■ Exercise brief
Retype the data that follows, keeping every character the same.

■ Data
---------------
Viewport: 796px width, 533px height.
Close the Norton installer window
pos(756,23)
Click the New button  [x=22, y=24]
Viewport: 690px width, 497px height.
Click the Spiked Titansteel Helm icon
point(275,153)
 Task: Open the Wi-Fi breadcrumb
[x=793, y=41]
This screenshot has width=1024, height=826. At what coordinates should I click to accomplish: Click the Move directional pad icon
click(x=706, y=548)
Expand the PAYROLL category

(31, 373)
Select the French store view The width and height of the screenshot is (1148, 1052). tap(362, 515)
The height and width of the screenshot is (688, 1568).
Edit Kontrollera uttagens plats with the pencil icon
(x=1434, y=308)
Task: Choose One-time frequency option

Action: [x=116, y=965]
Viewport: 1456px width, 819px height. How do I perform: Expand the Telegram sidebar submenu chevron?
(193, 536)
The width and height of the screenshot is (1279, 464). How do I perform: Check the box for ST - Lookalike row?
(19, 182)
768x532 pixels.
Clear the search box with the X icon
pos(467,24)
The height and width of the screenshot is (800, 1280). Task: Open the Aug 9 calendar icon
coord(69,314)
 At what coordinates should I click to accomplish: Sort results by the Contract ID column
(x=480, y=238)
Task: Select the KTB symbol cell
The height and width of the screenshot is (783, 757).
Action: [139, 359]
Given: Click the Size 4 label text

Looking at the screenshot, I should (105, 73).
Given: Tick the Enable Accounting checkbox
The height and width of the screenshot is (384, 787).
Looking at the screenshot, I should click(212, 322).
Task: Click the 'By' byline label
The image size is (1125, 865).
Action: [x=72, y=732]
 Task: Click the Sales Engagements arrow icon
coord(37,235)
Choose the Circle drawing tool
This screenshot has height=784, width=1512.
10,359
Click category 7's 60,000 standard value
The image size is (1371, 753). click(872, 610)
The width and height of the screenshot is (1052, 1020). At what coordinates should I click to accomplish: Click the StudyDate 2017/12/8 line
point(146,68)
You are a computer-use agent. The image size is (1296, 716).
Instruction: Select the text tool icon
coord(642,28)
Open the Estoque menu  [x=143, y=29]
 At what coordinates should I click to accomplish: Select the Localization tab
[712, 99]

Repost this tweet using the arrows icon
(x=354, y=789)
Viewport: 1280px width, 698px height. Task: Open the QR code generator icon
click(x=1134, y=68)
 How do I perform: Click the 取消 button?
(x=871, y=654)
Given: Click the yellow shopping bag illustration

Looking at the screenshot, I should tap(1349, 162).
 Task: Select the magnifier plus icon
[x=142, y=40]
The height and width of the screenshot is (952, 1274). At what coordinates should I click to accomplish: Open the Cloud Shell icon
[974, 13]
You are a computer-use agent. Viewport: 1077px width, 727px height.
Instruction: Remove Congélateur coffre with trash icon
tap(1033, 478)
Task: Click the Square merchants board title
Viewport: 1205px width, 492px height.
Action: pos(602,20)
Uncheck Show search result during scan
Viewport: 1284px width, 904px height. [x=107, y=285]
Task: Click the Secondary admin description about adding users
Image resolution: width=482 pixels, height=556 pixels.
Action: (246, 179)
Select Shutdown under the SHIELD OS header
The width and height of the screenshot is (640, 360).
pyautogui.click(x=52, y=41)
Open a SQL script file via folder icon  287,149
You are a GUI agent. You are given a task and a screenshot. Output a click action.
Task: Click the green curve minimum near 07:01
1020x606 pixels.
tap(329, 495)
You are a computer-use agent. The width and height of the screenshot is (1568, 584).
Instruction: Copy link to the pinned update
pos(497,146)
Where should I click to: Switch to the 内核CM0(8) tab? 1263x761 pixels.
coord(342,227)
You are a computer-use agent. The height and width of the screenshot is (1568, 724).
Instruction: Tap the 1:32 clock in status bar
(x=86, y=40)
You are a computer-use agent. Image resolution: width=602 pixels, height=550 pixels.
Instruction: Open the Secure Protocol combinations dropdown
---------------
■ Reply to the task
Viewport: 796px width, 533px height.
Close the Norton installer window
pos(756,23)
Click the New button  [x=22, y=24]
Viewport: 690px width, 497px height.
Click the Spiked Titansteel Helm icon
point(275,153)
 Task: Open the Wi-Fi breadcrumb
[x=793, y=41]
This screenshot has width=1024, height=826. At what coordinates should I click to accomplish: Click the Move directional pad icon
click(x=706, y=548)
Expand the PAYROLL category

(31, 373)
Select the French store view The width and height of the screenshot is (1148, 1052). tap(362, 515)
The height and width of the screenshot is (688, 1568).
Edit Kontrollera uttagens plats with the pencil icon
(x=1434, y=308)
Task: Choose One-time frequency option

Action: [x=116, y=965]
Viewport: 1456px width, 819px height. How do I perform: Expand the Telegram sidebar submenu chevron?
(193, 536)
The width and height of the screenshot is (1279, 464). How do I perform: Check the box for ST - Lookalike row?
(19, 182)
768x532 pixels.
Clear the search box with the X icon
pos(467,24)
The height and width of the screenshot is (800, 1280). Task: Open the Aug 9 calendar icon
coord(69,314)
 At what coordinates should I click to accomplish: Sort results by the Contract ID column
(x=480, y=238)
Task: Select the KTB symbol cell
The height and width of the screenshot is (783, 757).
Action: [139, 359]
Given: Click the Size 4 label text

Looking at the screenshot, I should (105, 73).
Given: Tick the Enable Accounting checkbox
The height and width of the screenshot is (384, 787).
Looking at the screenshot, I should click(212, 322).
Task: Click the 'By' byline label
The image size is (1125, 865).
Action: [x=72, y=732]
 Task: Click the Sales Engagements arrow icon
coord(37,235)
Choose the Circle drawing tool
This screenshot has height=784, width=1512.
10,359
Click category 7's 60,000 standard value
The image size is (1371, 753). click(872, 610)
The width and height of the screenshot is (1052, 1020). At what coordinates should I click to accomplish: Click the StudyDate 2017/12/8 line
point(146,68)
You are a computer-use agent. The image size is (1296, 716).
Instruction: Select the text tool icon
coord(642,28)
Open the Estoque menu  [x=143, y=29]
 At what coordinates should I click to accomplish: Select the Localization tab
[712, 99]

Repost this tweet using the arrows icon
(x=354, y=789)
Viewport: 1280px width, 698px height. Task: Open the QR code generator icon
click(x=1134, y=68)
 How do I perform: Click the 取消 button?
(x=871, y=654)
Given: Click the yellow shopping bag illustration

Looking at the screenshot, I should tap(1349, 162).
 Task: Select the magnifier plus icon
[x=142, y=40]
The height and width of the screenshot is (952, 1274). At what coordinates should I click to accomplish: Open the Cloud Shell icon
[974, 13]
You are a computer-use agent. Viewport: 1077px width, 727px height.
Instruction: Remove Congélateur coffre with trash icon
tap(1033, 478)
Task: Click the Square merchants board title
Viewport: 1205px width, 492px height.
Action: pos(602,20)
Uncheck Show search result during scan
Viewport: 1284px width, 904px height. [x=107, y=285]
Task: Click the Secondary admin description about adding users
Image resolution: width=482 pixels, height=556 pixels.
Action: (246, 179)
Select Shutdown under the SHIELD OS header
The width and height of the screenshot is (640, 360).
pyautogui.click(x=52, y=41)
Open a SQL script file via folder icon  287,149
You are a GUI agent. You are given a task and a screenshot. Output a click action.
Task: Click the green curve minimum near 07:01
1020x606 pixels.
tap(329, 495)
You are a computer-use agent. The width and height of the screenshot is (1568, 584).
Instruction: Copy link to the pinned update
pos(497,146)
Where should I click to: Switch to the 内核CM0(8) tab? 1263x761 pixels.
coord(342,227)
You are a computer-use agent. The height and width of the screenshot is (1568, 724).
Instruction: Tap the 1:32 clock in status bar
(x=86, y=40)
You are a computer-use agent. Image resolution: width=602 pixels, height=550 pixels.
Instruction: Open the Secure Protocol combinations dropdown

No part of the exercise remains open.